“I’m half dead!” cried the juggler furiously, throwing off his blazer, and wiping his hot face with his handkerchief.

The open door admitted the currents of the chill night air and the pungent odors of the dense dark woods without. Calls to the oxen in the process of gearing up sounded now and again droningly. Occasionally quick hoofbeats told of a horseman’s departure at full gallop. The talk of waiting groups outside now came mingled to the ear, then ceased and rose anew. More than once a loud yawn told of the physical stress of the late hour and the unwonted excitement. The young mountaineer was going the rounds of the room extinguishing the tallow dips laboriously; taking each down, blowing gustily at it, and replacing it in the sconce. The juggler, as he passed, with his blazer over his arm, quenched the lights far more expeditiously, but mechanically, as it seemed, by fanning the timorous flames out seriatim with his hat in quick, decisive gestures. When he stood in the door, the room dark behind him, there was no life, no motion, in the umbrageous obscurity at hand; naught gave token of the audience so lately assembled save the creak of an unoiled axle far away, and once the raucous cry of a man to his team. Then all was still. In the hush, a vague drowsy note came suddenly from a bird high amongst the budding leaves of a tulip-tree hard by. An interval, and a like dreamy response sounded from far down the slope where pendulous boughs overhung the river. Some sweet chord of sympathy had brought the thought of the one to the other in the deep dark night,—these beings so insignificant in the plan of creation,—and one must needs rouse itself with that veiled reedy query, and the other, downily dreaming, must pipe out a reassuring “All’s well.”

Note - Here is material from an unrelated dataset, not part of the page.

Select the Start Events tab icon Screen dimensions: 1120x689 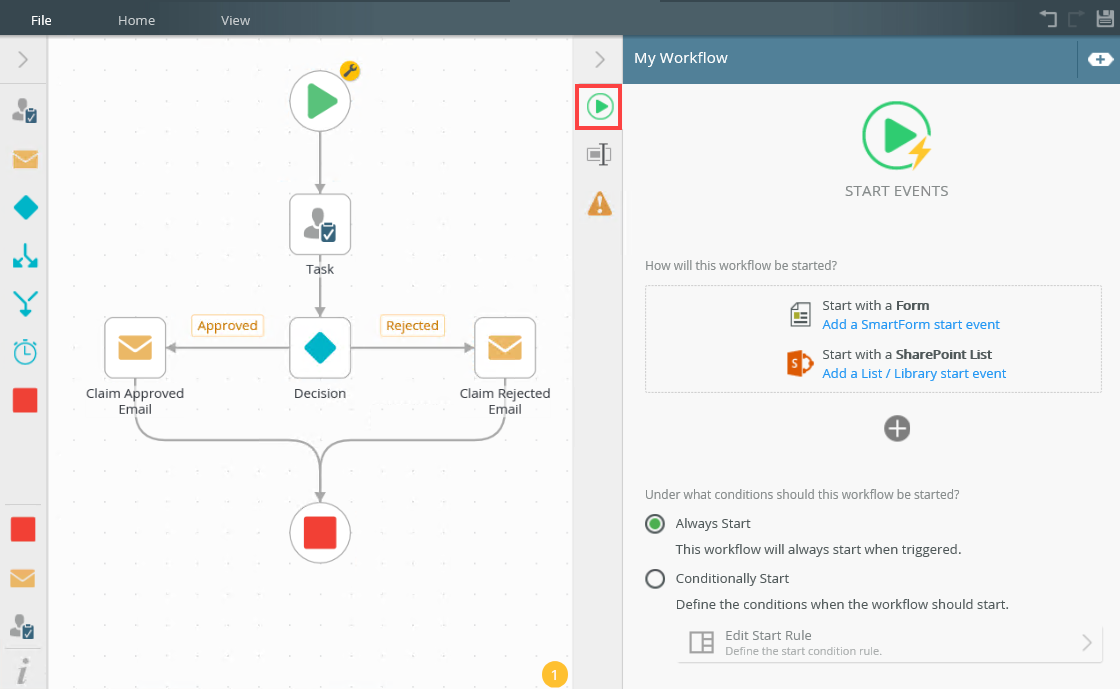click(599, 106)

The suggestiveness of this lyric of two tones was not lost on the juggler. He was pierced by the poignancy of exile. He could hardly realize that he was of the same species as the beings who had formed the “cultivated and intellectual audience” he had had the honor to entertain. Not one process of his mind could be divined by them; not one throb of their superstitious terrors could he share.

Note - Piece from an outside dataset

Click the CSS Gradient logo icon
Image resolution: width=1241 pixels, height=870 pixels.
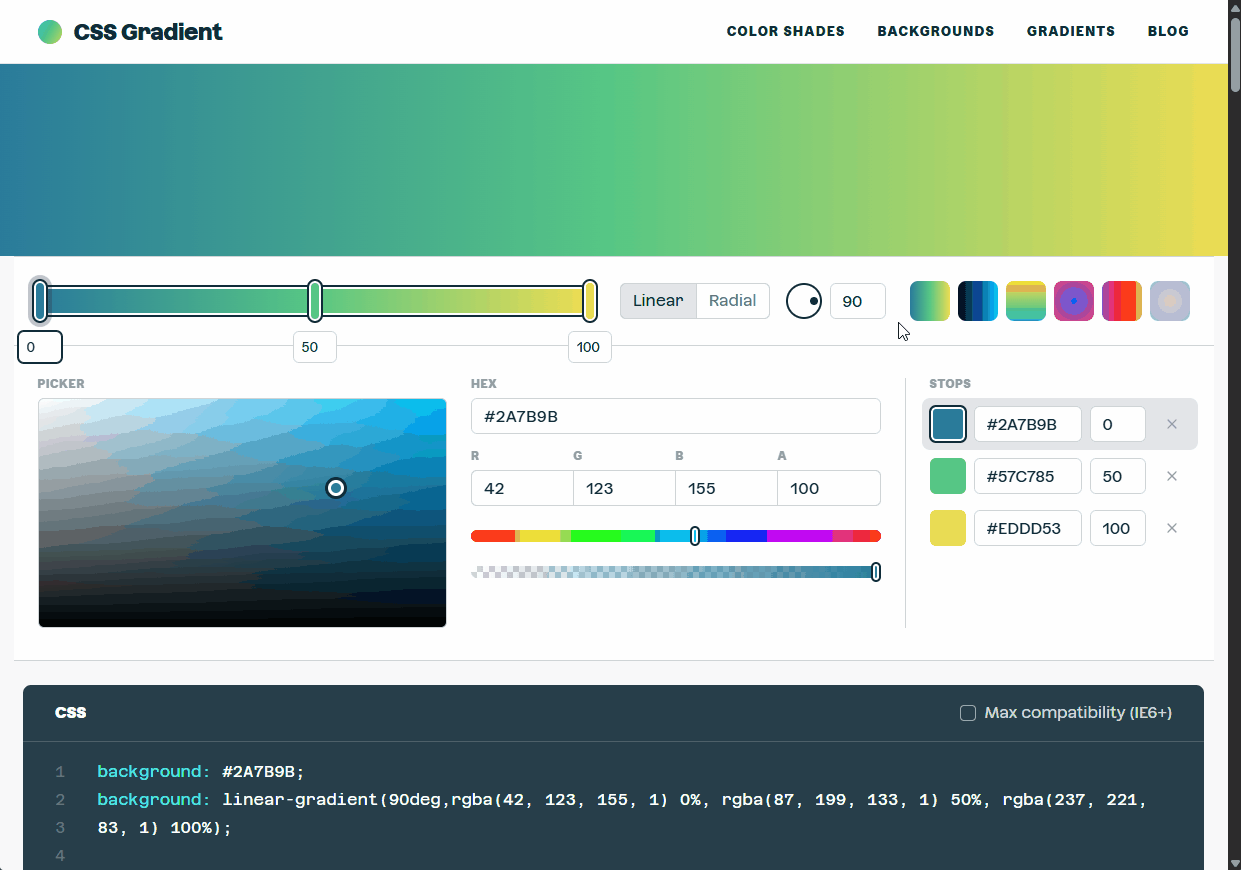pyautogui.click(x=50, y=32)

“The cursed fatality,” he growled between his teeth, “that brought me to this God-forsaken country!”

“Waal,” drawled the young mountaineer, whom he had forgotten for the moment, “they won’t be so tur’ble easy skeered nex’ time.”

“They won’t have another chance in a hurry,” retorted the juggler angrily, as they walked away together in single file.

The night was very dark, although the great whorls of constellations were splendidly abloom in the clear sky. If a raylet fell to earth in the forest, it was not appreciable in the sombre depths, and the juggler, with all his craft, might hardly have made shift to follow his companion but for the spark and the light luminous smoke of the mountaineer’s pipe. Suddenly, as they turned a sharp edge of a series of great rocks, that like flying buttresses projected out from the steep perpendicular wall of a crag above them, all at once growing visible, a white flare shone before their eyes, illumining all the surrounding woods. There in an open space near the edge of a bluff was a great fire of logs burning like a funeral pyre. The juggler had paused as if spellbound. From the opposite side of the glowing mass a face, distorted, tremulous, impossibly hideous, elongated almost out of the proportion of humanity, peered at him.

“For God’s sake, what’s that?” he cried out, clutching at his guide’s arm.

The slow mountaineer, surprised out of his composure, paused, and took his pipe from his mouth to stare uncomprehendingly at his companion.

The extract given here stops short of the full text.